Alex Friedmann, the associate editor of the monthly magazine Prison Legal News, once served six years at a private prison run by the Corrections Corporation of America (CCA), the country's largest for-profit prison company. Friedmann now owns 191 shares of CCA stock, just enough to allow him to introduce a stockholder resolution.

His recent proposal that the CCA's board of directors (pdf) provide biannual reports to their stockholders about the company's efforts to reduce incidents of rape and sexual abuse in their facilities was greeted with outright horror by the CCA, which immediately wrote to the US Securities and Exchange Commission (SEC) asking to be allowed to omit the proposal from their proxy materials.

The CCA's objections to the proposal were threefold (pdf): first, because "it related to ordinary business operations of the company; second, because "the proposal relates to the redress of a personal claim or grievance against the company; and third, because the proposal has "already been substantially implemented by the company". In a major victory for Friedmann, the SEC did not concur with any of the CCA's arguments (pdf).

And so, the CCA has no choice but to include the proposal in their proxy materials. They made it clear in a letter to Friedmann (pdf), however, that they intend to include a lengthy rebuttal and will recommend voting against it. In the same letter, they claim to "take a zero tolerance approach to prisoner sexual abuse". They also claim to have taken "a leadership position on eliminating prisoner sexual abuse". So it seems somewhat bizarre that a company that is so adamant about its excellent record on rape prevention would not wholeheartedly support a proposal to let their shareholders know all the great things they have been doing about it.

About that record. In 2007, a report by the Bureau of Justice Statistics (BJS) found that the CCA facility in Torrance, New Mexico had one of the highest levels of sexual victimization of any prison in the country. In 2009, the state of Hawaii withdrew all 168 of its female inmates from the Otter Creek Correctional Center in Kentucky, another CCA-run facility, because of charges of sexual abuse by guards. Not long after, the state of Kentucky withdrew all its female prisoners from the facility also.

Losing inmates on the scale that occurred at Otter Creek is no different than a private company losing a major account. I imagine the amount of money the CCA has paid out in settlements to many of the women who have since sued the company should also be of concern to shareholders. Even if you make the bold assumption that majority of people who buy stock in a company that runs prisons for profit do not do so for humanitarian reasons, you'd imagine they'd still want to know how these cumulative incidents of sexual assault affect their bottom line.
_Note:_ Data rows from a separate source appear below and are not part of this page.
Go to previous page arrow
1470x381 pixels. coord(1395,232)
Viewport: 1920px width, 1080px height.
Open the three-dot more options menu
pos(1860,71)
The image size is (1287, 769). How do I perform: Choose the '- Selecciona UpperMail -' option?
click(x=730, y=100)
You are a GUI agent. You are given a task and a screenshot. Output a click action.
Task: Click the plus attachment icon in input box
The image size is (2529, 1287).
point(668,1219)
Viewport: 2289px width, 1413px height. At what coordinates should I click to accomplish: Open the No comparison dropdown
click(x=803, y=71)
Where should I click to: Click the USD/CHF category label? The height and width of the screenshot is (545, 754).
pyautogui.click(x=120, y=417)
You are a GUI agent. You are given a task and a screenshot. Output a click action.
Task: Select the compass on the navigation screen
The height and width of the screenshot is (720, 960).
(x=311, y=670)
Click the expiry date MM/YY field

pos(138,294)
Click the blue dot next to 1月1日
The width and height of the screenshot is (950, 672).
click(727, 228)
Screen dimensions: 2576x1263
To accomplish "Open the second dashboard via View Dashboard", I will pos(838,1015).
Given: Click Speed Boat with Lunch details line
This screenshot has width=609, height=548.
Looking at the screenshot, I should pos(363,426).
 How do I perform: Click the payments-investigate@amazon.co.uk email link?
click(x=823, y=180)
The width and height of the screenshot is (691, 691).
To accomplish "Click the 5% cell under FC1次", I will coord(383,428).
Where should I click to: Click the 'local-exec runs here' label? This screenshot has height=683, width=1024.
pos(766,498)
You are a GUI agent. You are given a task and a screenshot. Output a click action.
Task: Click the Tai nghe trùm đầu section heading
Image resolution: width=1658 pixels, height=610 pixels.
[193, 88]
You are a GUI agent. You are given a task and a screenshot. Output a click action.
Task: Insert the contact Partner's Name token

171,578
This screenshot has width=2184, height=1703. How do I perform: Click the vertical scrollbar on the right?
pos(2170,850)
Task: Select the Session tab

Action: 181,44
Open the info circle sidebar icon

Shareholders should also want to be kept in the loop about the lawsuit filed last October by the ACLU of Texas seeking class action damages on behalf of three immigrant women who (along with numerous others) have made allegations of sexual assault at the T Don Hutto Family Residential Center, another CCA facility. According to Mark Whitburn, a senior staff attorney for the ACLU, one of the reasons they brought the case as a class action was because the CCA was contractually bound to adhere to the policy of transporting women to the facility with same-sex guards, yet this policy was violated by numerous individuals employed by the company. One would think that a company that prides itself on having
taken a "leadership position on eliminating prisoner sexual abuse" would insist on its staff adhering to such a simple assault prevention policy.

The shareholders may not be too finicky about the CCA's actual record on protecting inmates from being raped or sexually violated: Friedmann told me if he sold his 191 shares today, they would be worth around $4,750. That's over $24 per share. He intends to hold on to his shares for the time being, so that he can continue to introduce resolutions he believes will make the CCA a better company. However much of a thorn he may be in the CCA's side, his fellow shareholders may ultimately be indebted to him.